There are often important facts about Australia to be cleared up: “Are koalas very dangerous? Do they kill people?” Once, I sent my penpal from Japan some Vegemite, and her next letter came back, “I’m sorry. Vegemite is rot. Because it is summer in Japan, winter in Australia. It is rot.” When I assured her that Vegemite was supposed to be black and somewhat pungent, she wasn’t convinced: “Is that Vegemite really not rot? But it was very bitter, and very smell.”
They tell me about their family, their brothers, sisters and pets:
“Do you have any pets? I have a sister called Anja.”
“My mother is a housewife, my father is a business.”
And of course they tell me about themselves:
“I like sunburnt on the beach.”
“I dream become top model. I laugh."
My penpal from Bangladesh took the prize for best double entendre sentence with: “My mother is interested to intercourse with your papa and mama.” My mama and papa were flattered but said they weren't really into that sort of thing.
These women and I have exchanged our handwritten lives, in some cases for more than half our existence. We've gone through high school, uni, jobs, boyfriends, husbands, break-ups, breakdowns, and children together. We've dropped off the radar for a few months or years and then picked up our correspondence again. We've discovered, as adults, that we've gone through the same things in our pasts and never knew (the amount of eating disorders I've discovered we have in common since I 'came out' has been truly surprising).
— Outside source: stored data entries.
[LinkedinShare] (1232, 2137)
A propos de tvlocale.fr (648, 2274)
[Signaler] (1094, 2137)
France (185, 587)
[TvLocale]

Writing to these women is probably the most important form of writing in my life. Letter-writing for me is a treat, and discovering a new be-stickered envelope in my mail-box at the end of my work-day can wipe out all the frustrations of dragging an incessantly babbling toddler home from daycare when all I want is a glass of wine and some peace.
So why am I blogging and writing fiction today, when I want to be letter-writing? I think it's because I privilege writing according to how hard I find it. Letter-writing is easy and pleasurable (not to mention pretty), so it mustn't be of as much value as poetry, which is harder but short enough that I don't have a massive crisis of confidence before I've finished a draft. But poetry mustn't have as much value as fiction-writing, which I find harder and more nerve-wracking. And novel writing? Well, let's just say I've spent most of my life trying very hard not to write a novel.
This hierarchy of value is a crock. It's pure writing-snobbery on my part.
How is it a less valuable form of writing to share these women's lives, my life? How is it a less valuable form of writing to create something that is for one person only, something that is always right the first time, something that will never see the rounds of multiple editors, re-drafts and self-doubts?
In my handbag at the moment is a letter from a woman in Sri Lanka that ends so sweetly: “Have nice days and dreams, write soon.”
If you'll excuse me, I'm going to write a letter.